Il tempo e la relazione. Che programma magnifico si è dato Giorgio Gaslini per il suo lavoro del 1957. Un’epoca nella quale gli artisti orientati a sinistra sono molto in campo, nonostante oggi si tenda a dimenticarlo. Quando Gaslini si disporrà a fiancheggiare il movimento studentesco del ’68 e i movimenti di rivolta degli anni ’70 si tratterà dell’esito di una lunga attenzione alle innovazioni musicali e sociali e politiche intrecciate. Non di un inizio.

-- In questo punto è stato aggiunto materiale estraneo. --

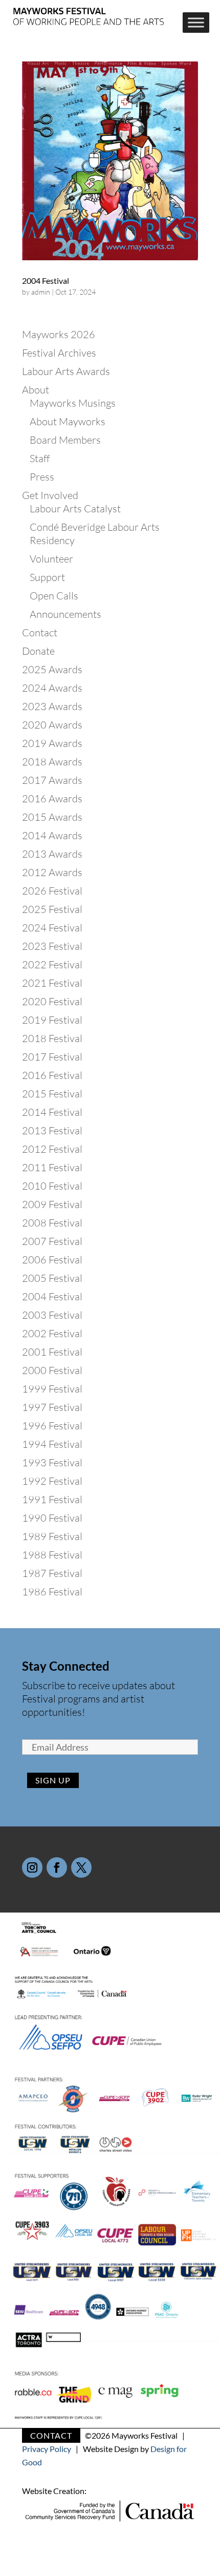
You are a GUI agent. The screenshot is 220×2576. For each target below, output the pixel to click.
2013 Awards (52, 853)
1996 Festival (52, 1425)
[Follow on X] (81, 1867)
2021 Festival (52, 983)
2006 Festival (52, 1259)
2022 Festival (52, 964)
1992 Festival (52, 1480)
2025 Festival (52, 909)
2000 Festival (52, 1370)
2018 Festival (52, 1038)
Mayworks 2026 (58, 334)
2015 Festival (52, 1093)
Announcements (65, 614)
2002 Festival (52, 1333)
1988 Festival (52, 1554)
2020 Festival (52, 1001)
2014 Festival (52, 1112)
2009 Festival (52, 1204)
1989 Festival (52, 1536)
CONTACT (51, 2435)
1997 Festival (52, 1407)
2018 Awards (52, 761)
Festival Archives (59, 352)
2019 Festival (52, 1019)
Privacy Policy (46, 2449)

Tempo e relazione viene presentato da Gaslini al Festival Internazionale del Jazz di Sanremo dell’anno 1957. Non conosciamo le reazioni dei babbioni della critica conservatrice, allora egemone. Probabile che siano state di sconcerto. Si tratta di una composizione da camera per ottetto in cinque movimenti. Rigorosamente dodecafonica. Jazz? Sì, del tutto jazz, per quel che valgono le definizioni. L’ensemble è formato da un marpione come Gil Cuppini alla batteria, un virtuoso disponibile e intelligente, e da altri strumentisti eccellenti e versatili: Gastone Tassinari al flauto, Mario Loschi all’oboe, Lorenzo Nardini al sax alto e al clarinetto, Giulio Libano alla tromba, Raoul Ceroni al trombone, Alceo Guatelli al contrabbasso. Più Gaslini al pianoforte, s’intende.

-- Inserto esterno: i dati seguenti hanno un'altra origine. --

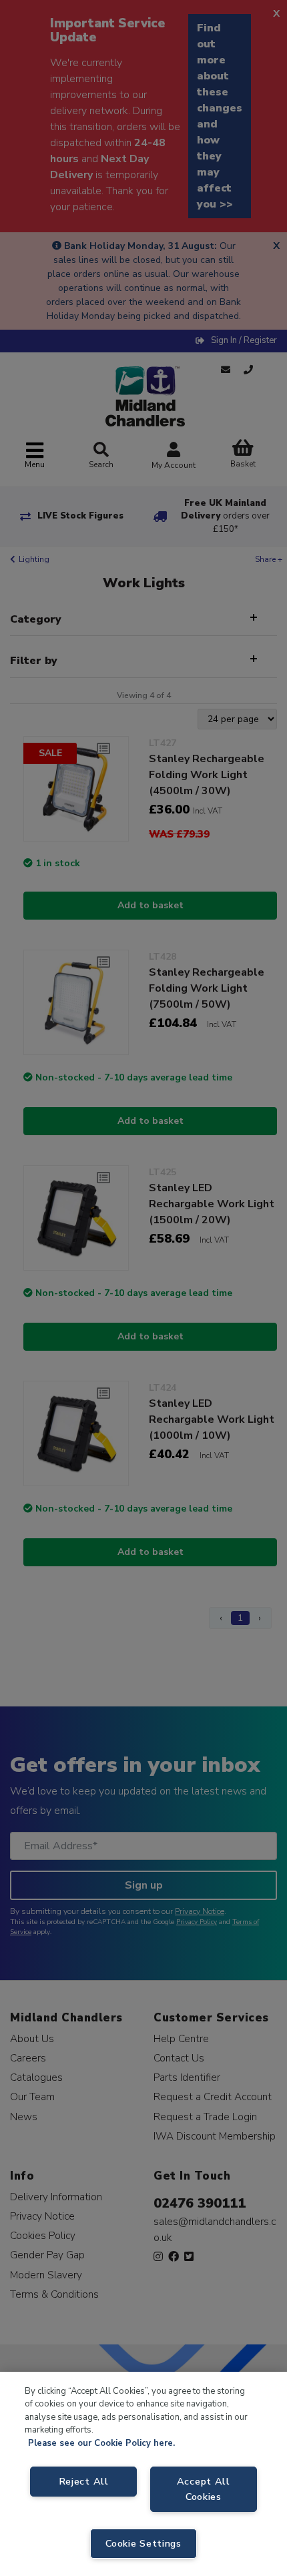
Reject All (84, 2481)
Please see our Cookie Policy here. (101, 2443)
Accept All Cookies (203, 2489)
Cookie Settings (143, 2543)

Al piano Gaslini si sente, è protagonista, non legge soltanto, non esegue soltanto. Proprio come gli altri solisti. Perché si tratta di una partitura tutta scritta che non prevede improvvisazioni, ma la pronuncia da improvvisatori jazz dà un carattere specialissimo al tutto. Il primo tempo, Lento-Veloce, giusto, è quello dove una sortita marcatamente pre-free del sax alto dice parecchio su quanto quest’opera anticipi le esperienze americane che alla fine di quella decade cambieranno radicalmente la storia della musica jazz. Ornette Coleman non è ancora apparso sulla scena, e nemmeno Albert Ayler o Archie Shepp, e John Coltrane si destreggia ancora, passionale e desiderante, con i giri di accordi. Certo, si è già sentito Cecil Taylor, il più rivoluzionario di tutti, e si sono già fatte le bellissime registrazioni di Charles Mingus con i suoi Workshop, al punto di congiunzione tra un estremismo cool e una aspirazione all’atonalità.

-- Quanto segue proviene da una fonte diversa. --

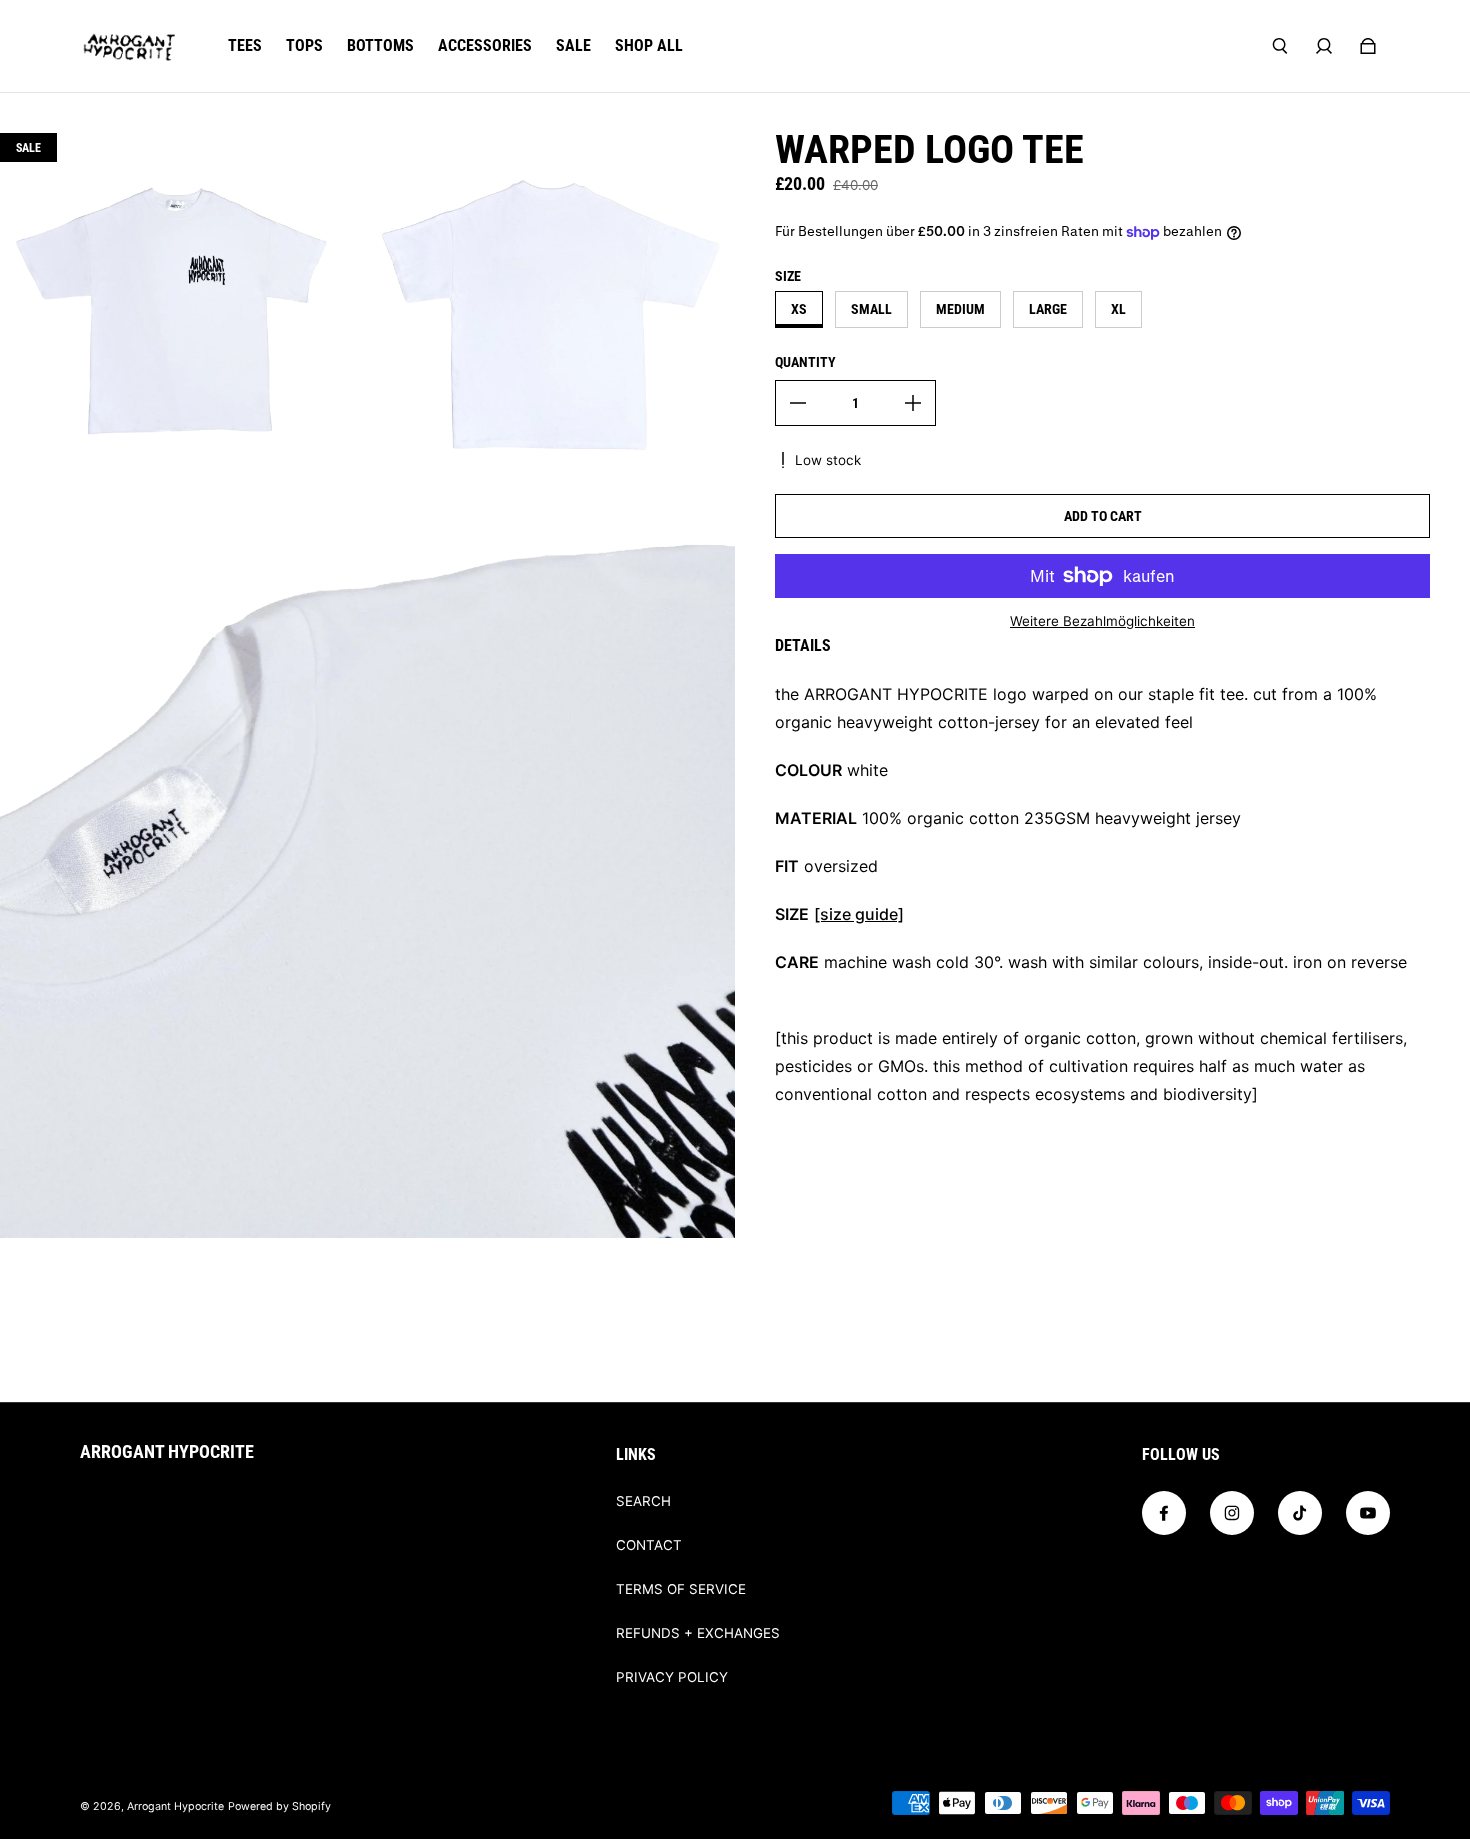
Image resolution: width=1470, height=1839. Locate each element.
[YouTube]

Gaslini è sull’onda di questo jazz. E oltre. Ma è in sintonia con gli echi della Scuola di Vienna. Quanto sapore di Pierrot lunaire in certi passaggi di Tempo e relazione! Quanto Webern nella testa e nel cuore! Polifonia e piacere del jazz moderno monodico si allacciano splendidamente. Lo swing più esplicito non esita a farsi largo nelle complesse ma ariose trame seriali. Gaslini nelle note del disco a 45 giri uscito in quei giorni spiega il senso del suo lavoro: «Lo spirito comunicativo è ben dichiarato nel titolo stesso. Relazione tra gli esecutori, tra le ’voci’, relazione sociale sulle basi di una disinteressata ricerca di oggettività sulla quale sia possibile un dialogo esistenziale, artistico». Più avanti, nel 2001, Gaslini nel libro Il tempo del musicista totale (Baldini&Castoldi) scrive che Tempo e relazione è l’esempio perfetto di quello che lui intende per musica totale. Niente pastiche o «contaminazioni» demagogico-populiste, ma un’idea della globalità.